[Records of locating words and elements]
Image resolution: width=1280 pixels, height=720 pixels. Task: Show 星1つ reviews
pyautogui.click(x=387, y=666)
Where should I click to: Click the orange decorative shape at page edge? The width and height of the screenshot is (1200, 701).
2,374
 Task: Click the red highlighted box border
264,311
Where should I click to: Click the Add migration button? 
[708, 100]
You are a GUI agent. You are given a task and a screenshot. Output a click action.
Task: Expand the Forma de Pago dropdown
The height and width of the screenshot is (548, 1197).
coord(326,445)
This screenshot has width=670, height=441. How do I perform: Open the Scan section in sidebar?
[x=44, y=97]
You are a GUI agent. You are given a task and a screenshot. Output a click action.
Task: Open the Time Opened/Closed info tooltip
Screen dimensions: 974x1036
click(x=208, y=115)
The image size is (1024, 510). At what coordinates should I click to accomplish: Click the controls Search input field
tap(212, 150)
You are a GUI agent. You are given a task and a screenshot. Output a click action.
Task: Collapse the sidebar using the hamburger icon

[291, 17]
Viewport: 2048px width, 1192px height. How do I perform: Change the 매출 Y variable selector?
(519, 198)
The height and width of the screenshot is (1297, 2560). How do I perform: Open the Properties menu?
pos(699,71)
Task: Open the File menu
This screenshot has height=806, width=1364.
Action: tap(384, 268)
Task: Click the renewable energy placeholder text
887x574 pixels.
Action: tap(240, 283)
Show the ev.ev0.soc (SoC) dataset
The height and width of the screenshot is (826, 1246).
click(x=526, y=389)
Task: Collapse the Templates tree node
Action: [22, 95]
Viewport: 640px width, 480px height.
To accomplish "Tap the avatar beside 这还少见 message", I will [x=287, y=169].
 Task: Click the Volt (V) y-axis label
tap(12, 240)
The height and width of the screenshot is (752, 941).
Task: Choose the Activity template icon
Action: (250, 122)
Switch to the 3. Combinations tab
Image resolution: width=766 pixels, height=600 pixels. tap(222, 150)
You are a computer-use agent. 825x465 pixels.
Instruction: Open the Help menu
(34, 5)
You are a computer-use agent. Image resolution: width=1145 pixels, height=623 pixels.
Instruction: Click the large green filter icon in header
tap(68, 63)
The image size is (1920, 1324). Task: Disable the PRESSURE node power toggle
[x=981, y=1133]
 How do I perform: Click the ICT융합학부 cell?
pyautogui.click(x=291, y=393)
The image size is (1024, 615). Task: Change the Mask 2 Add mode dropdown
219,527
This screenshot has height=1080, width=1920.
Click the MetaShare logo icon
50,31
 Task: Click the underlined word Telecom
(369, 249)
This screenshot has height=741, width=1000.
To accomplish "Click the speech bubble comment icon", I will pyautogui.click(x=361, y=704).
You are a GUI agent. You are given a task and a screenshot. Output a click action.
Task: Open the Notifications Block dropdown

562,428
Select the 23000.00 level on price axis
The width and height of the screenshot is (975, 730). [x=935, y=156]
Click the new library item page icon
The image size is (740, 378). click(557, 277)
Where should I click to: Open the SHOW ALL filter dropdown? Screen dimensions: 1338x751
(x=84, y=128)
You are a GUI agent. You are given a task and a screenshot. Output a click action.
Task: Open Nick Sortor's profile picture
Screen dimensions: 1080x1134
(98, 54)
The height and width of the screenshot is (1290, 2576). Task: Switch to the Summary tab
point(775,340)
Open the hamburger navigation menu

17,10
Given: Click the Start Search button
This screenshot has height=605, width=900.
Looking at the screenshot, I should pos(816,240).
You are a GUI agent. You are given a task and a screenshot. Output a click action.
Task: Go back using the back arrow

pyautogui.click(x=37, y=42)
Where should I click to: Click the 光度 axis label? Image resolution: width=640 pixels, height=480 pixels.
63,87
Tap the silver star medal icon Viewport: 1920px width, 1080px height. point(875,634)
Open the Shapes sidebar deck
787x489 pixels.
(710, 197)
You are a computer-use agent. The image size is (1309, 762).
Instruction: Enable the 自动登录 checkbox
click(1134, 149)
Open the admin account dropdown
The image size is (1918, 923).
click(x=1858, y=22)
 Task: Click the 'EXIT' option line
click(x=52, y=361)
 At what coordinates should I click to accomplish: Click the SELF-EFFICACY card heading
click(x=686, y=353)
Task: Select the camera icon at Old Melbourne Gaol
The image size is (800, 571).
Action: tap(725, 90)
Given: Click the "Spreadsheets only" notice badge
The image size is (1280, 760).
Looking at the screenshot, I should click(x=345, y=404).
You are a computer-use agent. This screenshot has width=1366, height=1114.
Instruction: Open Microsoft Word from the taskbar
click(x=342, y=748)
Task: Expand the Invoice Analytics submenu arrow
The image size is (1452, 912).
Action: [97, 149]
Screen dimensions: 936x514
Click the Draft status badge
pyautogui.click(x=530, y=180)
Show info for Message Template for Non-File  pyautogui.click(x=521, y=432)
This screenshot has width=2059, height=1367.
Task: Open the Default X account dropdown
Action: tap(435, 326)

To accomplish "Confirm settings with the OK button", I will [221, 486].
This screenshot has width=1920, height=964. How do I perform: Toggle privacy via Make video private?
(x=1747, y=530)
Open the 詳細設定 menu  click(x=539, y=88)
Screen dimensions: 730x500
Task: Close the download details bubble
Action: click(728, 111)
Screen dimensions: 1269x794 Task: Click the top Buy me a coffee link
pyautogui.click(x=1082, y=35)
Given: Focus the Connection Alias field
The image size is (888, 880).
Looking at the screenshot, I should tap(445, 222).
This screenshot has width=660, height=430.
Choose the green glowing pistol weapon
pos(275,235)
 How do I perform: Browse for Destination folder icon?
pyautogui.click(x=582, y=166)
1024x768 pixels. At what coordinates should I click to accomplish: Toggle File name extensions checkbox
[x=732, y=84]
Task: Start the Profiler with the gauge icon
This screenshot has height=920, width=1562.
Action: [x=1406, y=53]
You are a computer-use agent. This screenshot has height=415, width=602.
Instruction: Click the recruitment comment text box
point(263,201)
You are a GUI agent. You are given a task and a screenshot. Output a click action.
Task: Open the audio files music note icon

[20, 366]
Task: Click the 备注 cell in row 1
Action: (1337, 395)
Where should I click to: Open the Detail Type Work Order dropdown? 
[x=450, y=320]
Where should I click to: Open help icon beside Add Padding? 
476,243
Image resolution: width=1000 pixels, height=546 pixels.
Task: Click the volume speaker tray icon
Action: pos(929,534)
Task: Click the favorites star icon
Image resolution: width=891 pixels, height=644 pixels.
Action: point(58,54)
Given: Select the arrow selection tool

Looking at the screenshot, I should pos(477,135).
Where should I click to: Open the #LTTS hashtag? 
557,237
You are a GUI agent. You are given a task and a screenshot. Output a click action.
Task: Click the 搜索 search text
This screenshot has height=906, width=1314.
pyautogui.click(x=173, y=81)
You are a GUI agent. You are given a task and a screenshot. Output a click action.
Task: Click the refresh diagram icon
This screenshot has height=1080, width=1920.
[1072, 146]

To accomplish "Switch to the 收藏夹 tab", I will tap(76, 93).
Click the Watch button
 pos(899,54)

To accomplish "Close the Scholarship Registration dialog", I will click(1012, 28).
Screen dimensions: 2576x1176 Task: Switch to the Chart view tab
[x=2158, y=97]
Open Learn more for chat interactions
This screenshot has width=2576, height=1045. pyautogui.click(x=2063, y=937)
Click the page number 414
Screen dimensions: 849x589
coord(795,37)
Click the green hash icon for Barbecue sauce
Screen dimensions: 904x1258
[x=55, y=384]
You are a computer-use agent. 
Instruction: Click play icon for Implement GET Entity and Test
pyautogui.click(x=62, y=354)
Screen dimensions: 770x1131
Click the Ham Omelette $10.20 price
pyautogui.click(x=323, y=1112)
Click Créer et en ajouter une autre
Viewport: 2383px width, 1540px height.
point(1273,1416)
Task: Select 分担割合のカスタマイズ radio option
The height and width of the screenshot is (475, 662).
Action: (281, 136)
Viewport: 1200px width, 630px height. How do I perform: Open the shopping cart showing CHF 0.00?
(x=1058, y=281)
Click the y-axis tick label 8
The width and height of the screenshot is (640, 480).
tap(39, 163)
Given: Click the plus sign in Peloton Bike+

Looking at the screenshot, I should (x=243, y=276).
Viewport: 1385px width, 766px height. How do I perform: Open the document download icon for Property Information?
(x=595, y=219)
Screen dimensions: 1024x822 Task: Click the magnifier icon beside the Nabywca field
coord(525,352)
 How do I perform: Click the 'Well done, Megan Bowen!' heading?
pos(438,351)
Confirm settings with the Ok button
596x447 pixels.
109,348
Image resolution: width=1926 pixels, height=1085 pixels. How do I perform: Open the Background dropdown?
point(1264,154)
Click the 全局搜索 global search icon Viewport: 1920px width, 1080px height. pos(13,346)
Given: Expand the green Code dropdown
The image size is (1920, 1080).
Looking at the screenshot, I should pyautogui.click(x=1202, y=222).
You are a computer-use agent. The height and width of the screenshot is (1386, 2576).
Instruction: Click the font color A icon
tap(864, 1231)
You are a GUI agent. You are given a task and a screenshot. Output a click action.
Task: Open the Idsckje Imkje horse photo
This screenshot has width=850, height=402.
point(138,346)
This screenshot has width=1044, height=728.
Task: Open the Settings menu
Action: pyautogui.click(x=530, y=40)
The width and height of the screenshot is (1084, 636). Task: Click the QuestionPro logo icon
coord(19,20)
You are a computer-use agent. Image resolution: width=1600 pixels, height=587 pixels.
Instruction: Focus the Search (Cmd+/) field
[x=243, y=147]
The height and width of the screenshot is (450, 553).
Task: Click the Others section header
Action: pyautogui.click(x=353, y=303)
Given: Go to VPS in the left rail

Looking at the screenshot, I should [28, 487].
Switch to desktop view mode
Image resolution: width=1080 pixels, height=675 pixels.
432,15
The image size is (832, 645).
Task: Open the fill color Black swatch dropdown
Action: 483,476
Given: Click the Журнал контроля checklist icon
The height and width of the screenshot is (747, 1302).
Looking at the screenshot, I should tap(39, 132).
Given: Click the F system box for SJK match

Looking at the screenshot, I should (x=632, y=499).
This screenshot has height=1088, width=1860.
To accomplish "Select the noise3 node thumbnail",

Exercise ::
Rewrite the lines beginning at the line that has "will [221, 486]." and ending after the line that has "Action: [x=1406, y=53]", replacing "checkbox" with "tick box" and leaving everything else as it is.

Finished task ::
To accomplish "Confirm settings with the OK button", I will [221, 486].
This screenshot has width=1920, height=964. How do I perform: Toggle privacy via Make video private?
(x=1747, y=530)
Open the 詳細設定 menu  click(x=539, y=88)
Screen dimensions: 730x500
Task: Close the download details bubble
Action: click(728, 111)
Screen dimensions: 1269x794 Task: Click the top Buy me a coffee link
pyautogui.click(x=1082, y=35)
Given: Focus the Connection Alias field
The image size is (888, 880).
Looking at the screenshot, I should tap(445, 222).
This screenshot has width=660, height=430.
Choose the green glowing pistol weapon
pos(275,235)
 How do I perform: Browse for Destination folder icon?
pyautogui.click(x=582, y=166)
1024x768 pixels. At what coordinates should I click to accomplish: Toggle File name extensions tick box
[x=732, y=84]
Task: Start the Profiler with the gauge icon
This screenshot has height=920, width=1562.
Action: [x=1406, y=53]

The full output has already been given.